„Über die Transfersumme dürfen wir uns nicht beschweren“

Max Randelshofer, Betreiber des größten FC Ingolstadt-Fanblog, im SN-Interview

Vergangene Woche wurde der Transfer von Ex-Blacky Thorsten Röcher zum FC Ingolstadt fixiert. Wir haben uns daher mit dem Betreiber des größten FCI-Fanblog, dem Schwarz-Rot-Blog, darüber unterhalten, was der Links-Außen hinsichtlich Spielstärke, Liga und Fankultur in der Audi-Stadt zu erwarten hat. Und auch was man von ihm in Ingolstadt erwartet.

Maximilian, Thorsten Röcher verzichtet auf die Chance, in der nächsten Saison in einer europäischen Gruppenphase aufzulaufen und wechselt zu euch nach Ingolstadt, in die zweite deutsche Liga. Aus Sturm-Sicht rein sportlich hart zu verdauen, für so manchen auch unverständlich. Was hältst du jenen entgegen?

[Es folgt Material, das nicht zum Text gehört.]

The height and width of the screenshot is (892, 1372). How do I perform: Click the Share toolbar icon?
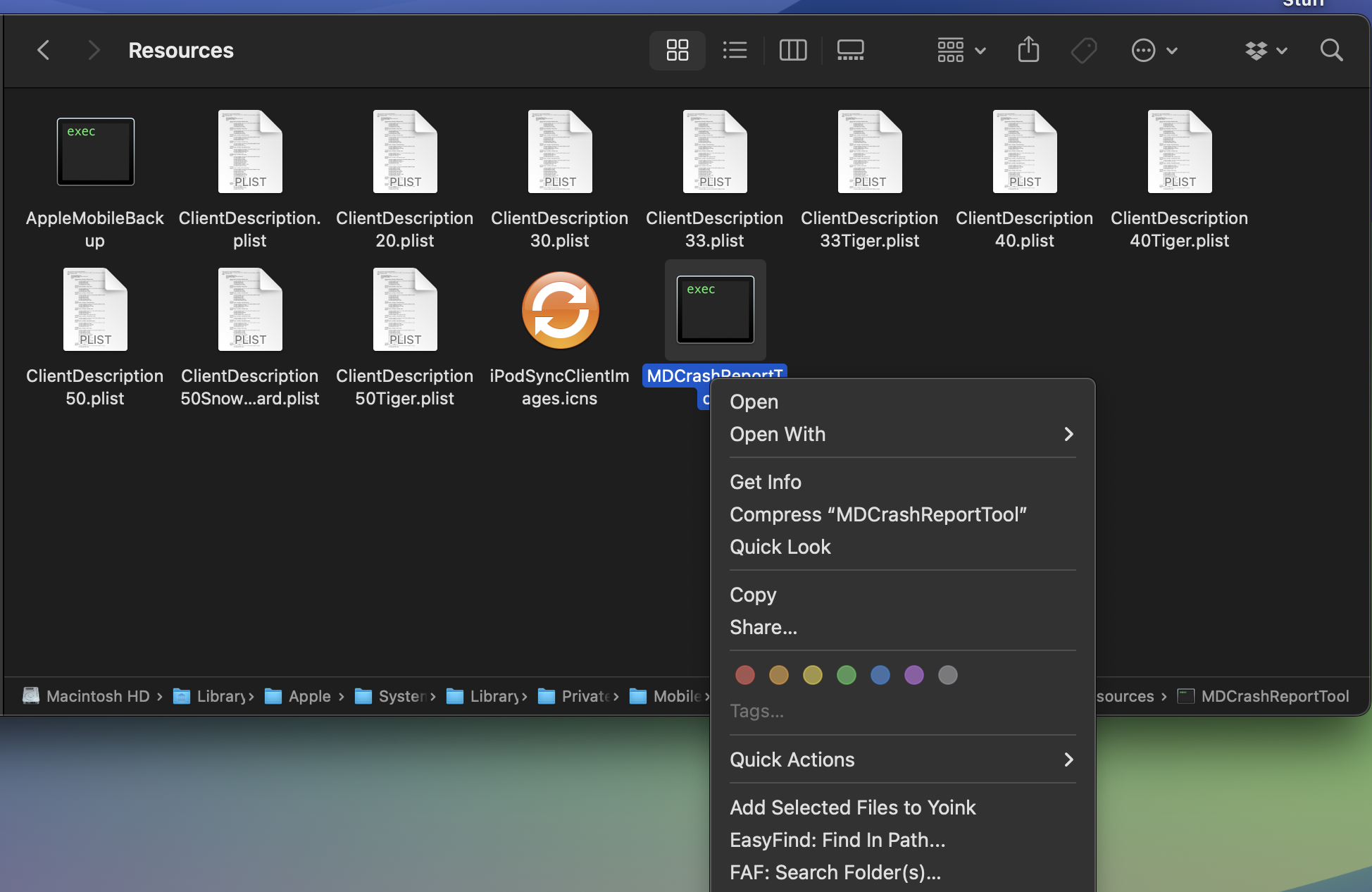(x=1028, y=50)
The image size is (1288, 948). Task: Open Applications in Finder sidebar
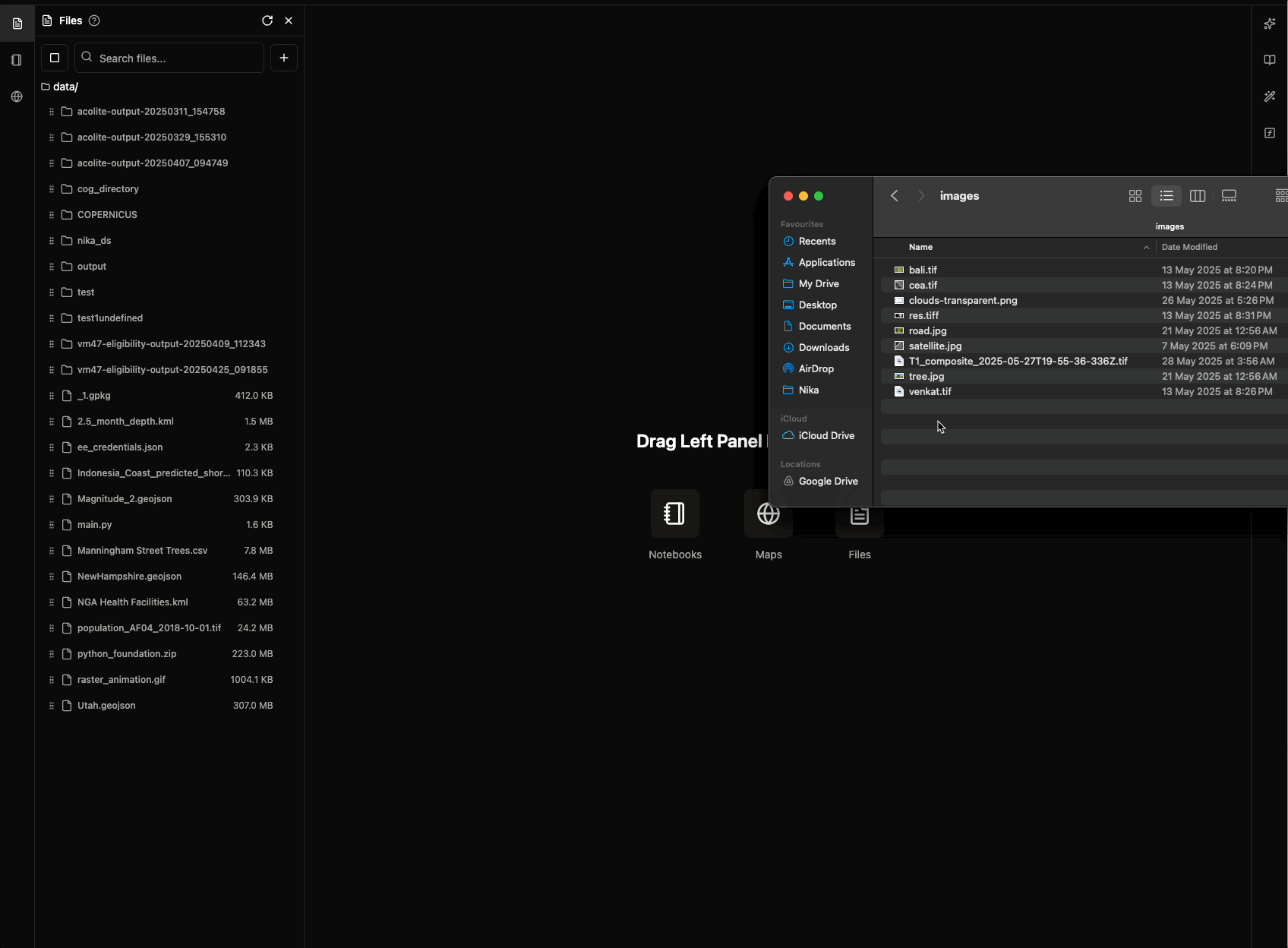click(827, 262)
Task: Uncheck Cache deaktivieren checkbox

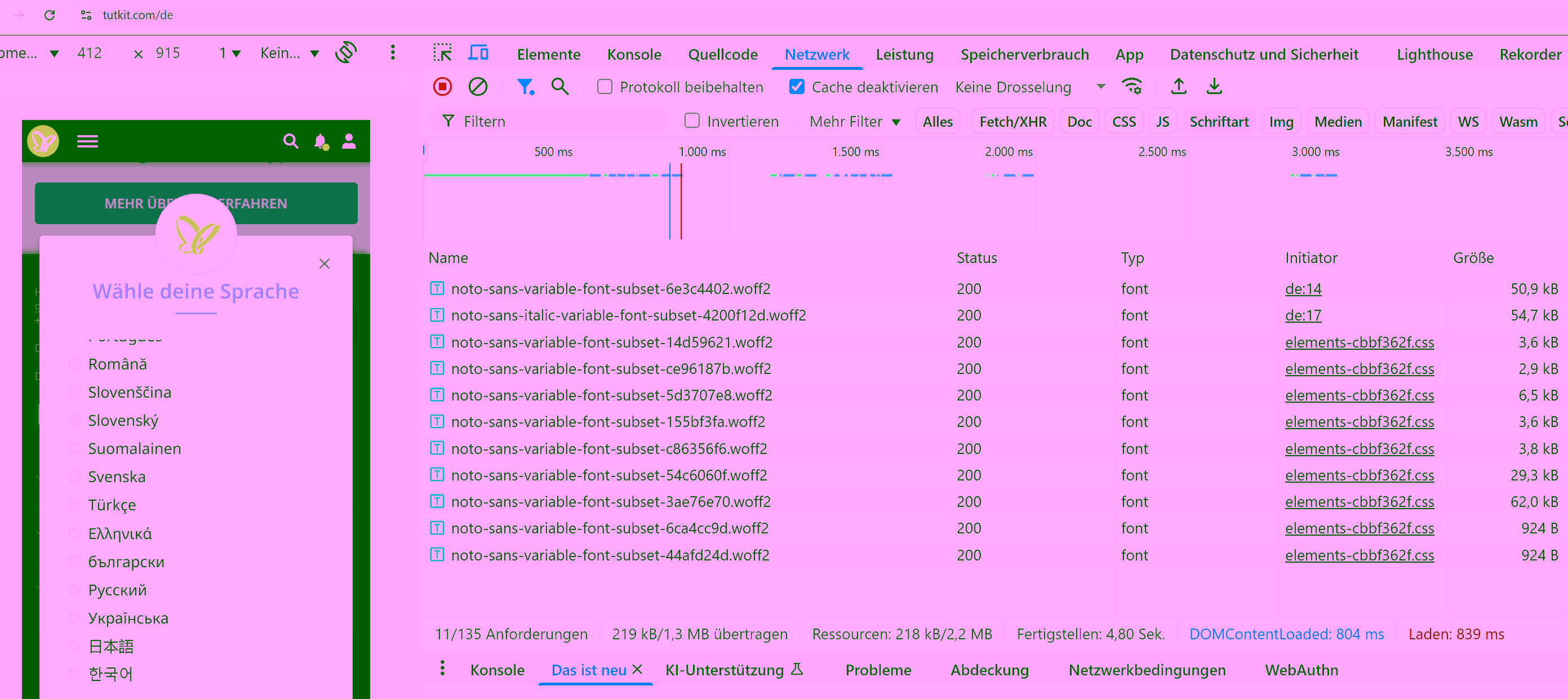Action: [796, 86]
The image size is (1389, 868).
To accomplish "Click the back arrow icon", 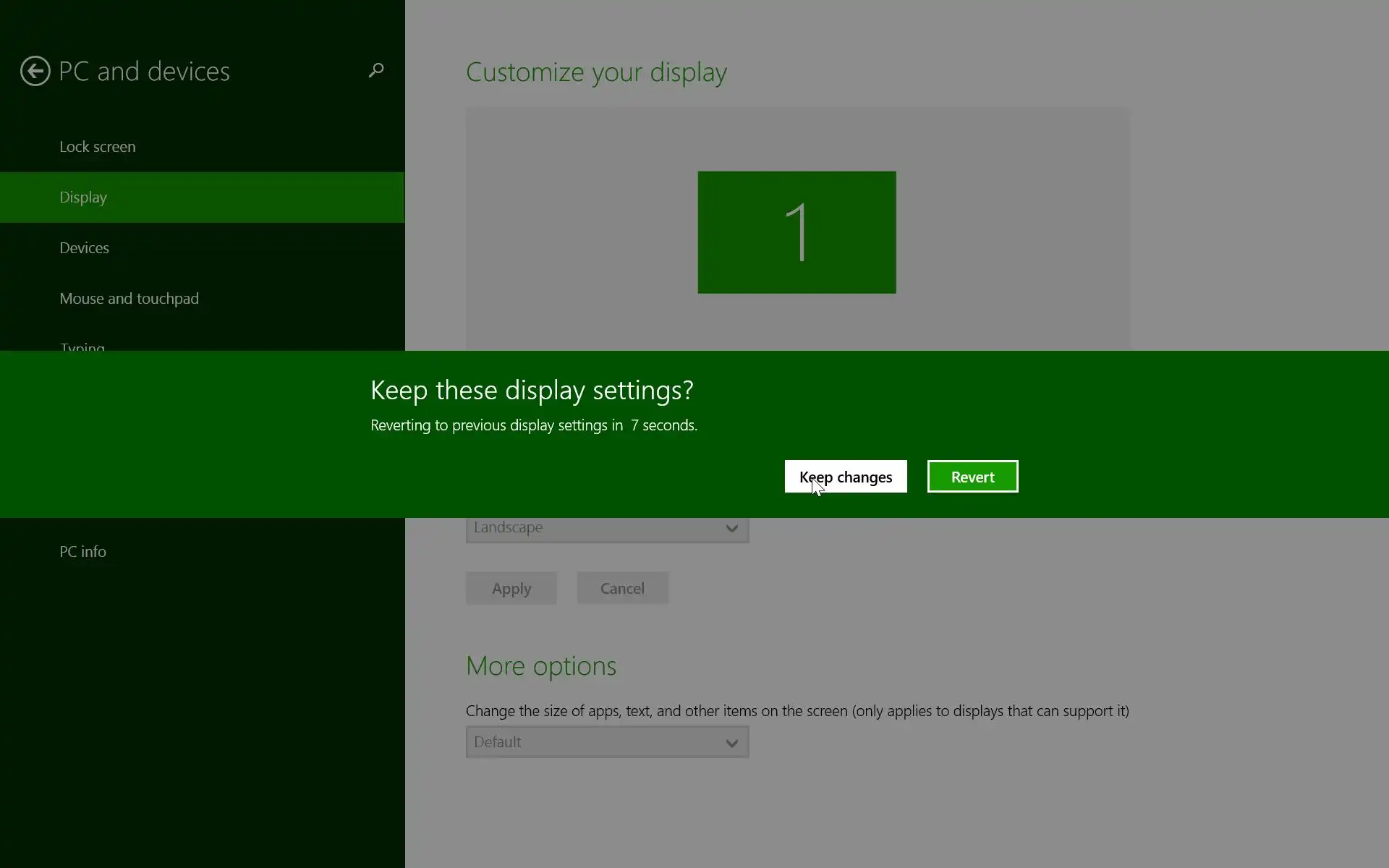I will click(x=35, y=71).
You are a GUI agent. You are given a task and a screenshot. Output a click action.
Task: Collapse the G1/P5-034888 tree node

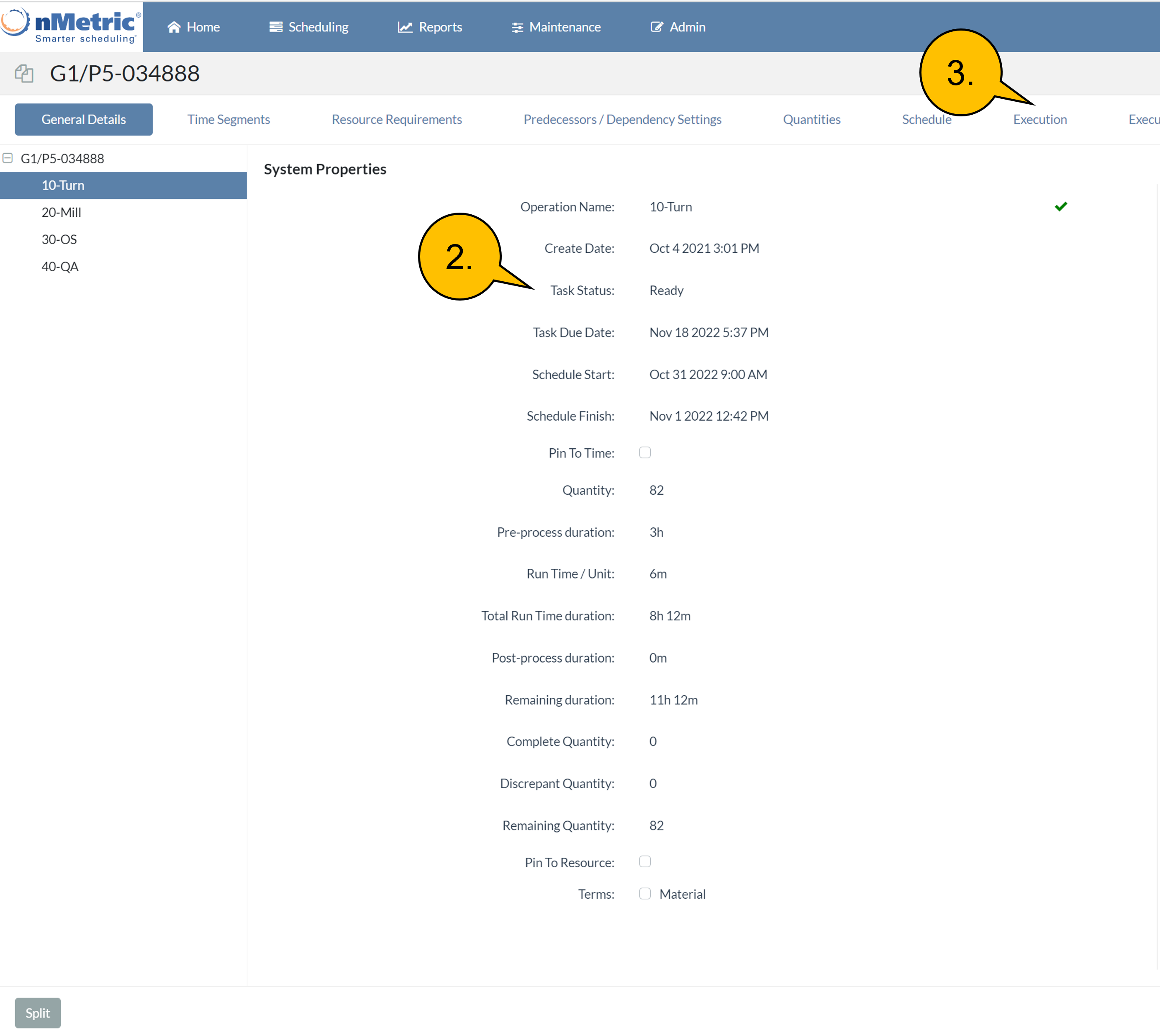point(8,158)

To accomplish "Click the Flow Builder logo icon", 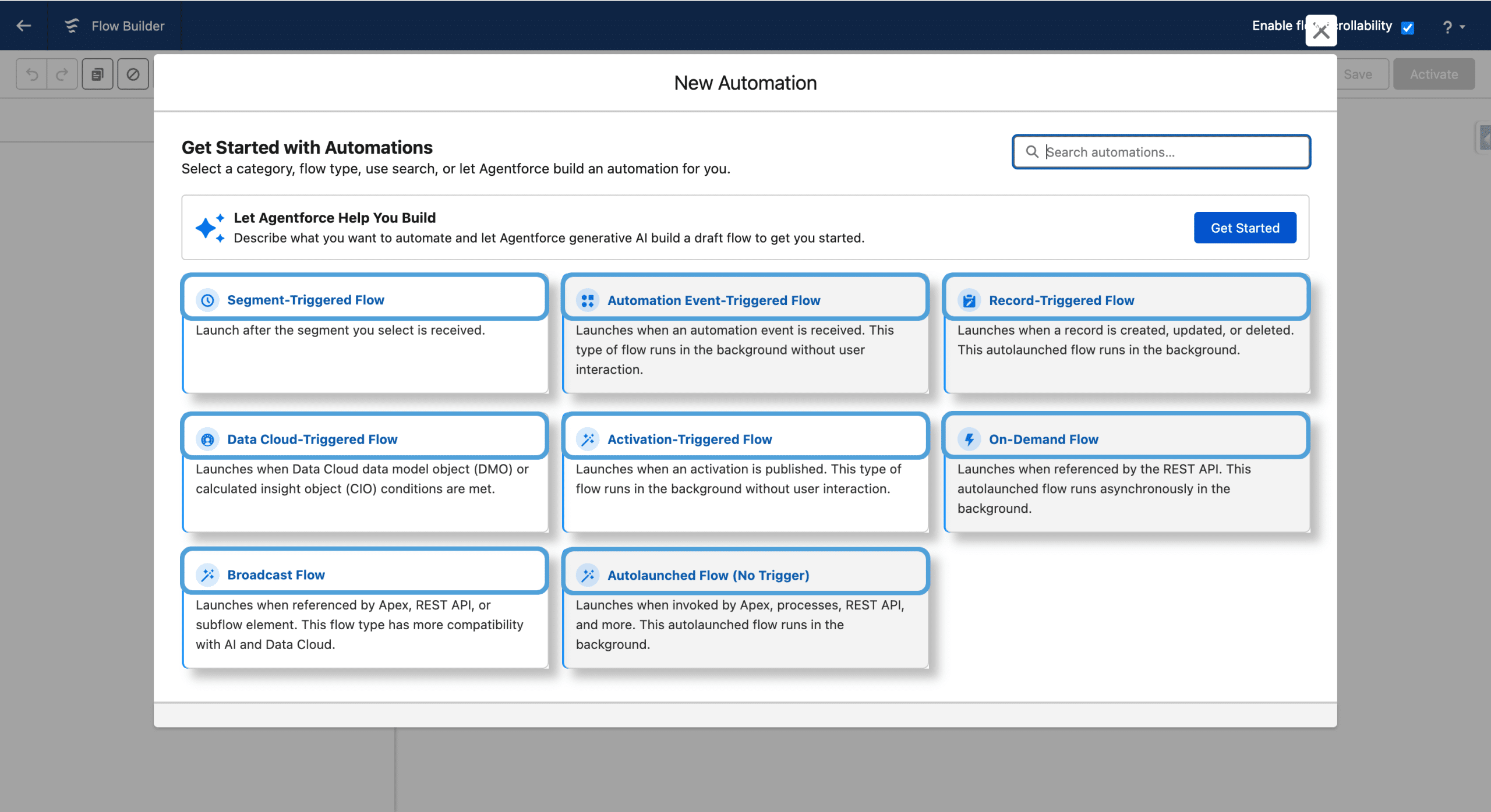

In der österreichischen Bundesliga gibt es zwar einige gute Mannschaften, allerdings ist das Meisterschaftsrennen, ähnlich wie in Deutschland, seit Jahren sehr eintönig. Die Perspektive Europapokal zu spielen ist für jeden Spieler mit Sicherheit verlockend und ein gutes Argument beim jeweiligen Klub zu bleiben. Mal ganz ehrlich, der Europapokal ist für die Schanzer so weit entfernt wie die Deutsche Meisterschaft für Schalke. Allerdings muss man auch sagen, dass die zweite Bundesliga in Deutschland eine sehr hohe Qualität und Leistungsdichte hat. Und sie kann auch durchaus ein Sprungbrett in die erste Liga sein. Dort gibt es in Deutschland acht bis zehn Mannschaften, die um die Europapokalplätze mitspielen können. Das wird, so glaube ich, auch eine große Rolle gespielt haben. Auf den ersten Blick wirkt der Wechsel vom Vize-Meister Österreichs in die zweite Liga Deutschlands wie ein sportlicher Abstieg. Man muss die Ligen allerdings auch fair miteinander vergleichen.  

Lange – vor allem vor der Ära von Red Bull Leipzig – galt der FC Ingolstadt für Außenstehende als Inbegriff eines echten Werkteams. Hat sich nach deiner Einschätzung an dieser Wahrnehmung vieles zum Positiven verbessert oder ist der Verein doch noch mehr Audiklub als echter Fußballverein?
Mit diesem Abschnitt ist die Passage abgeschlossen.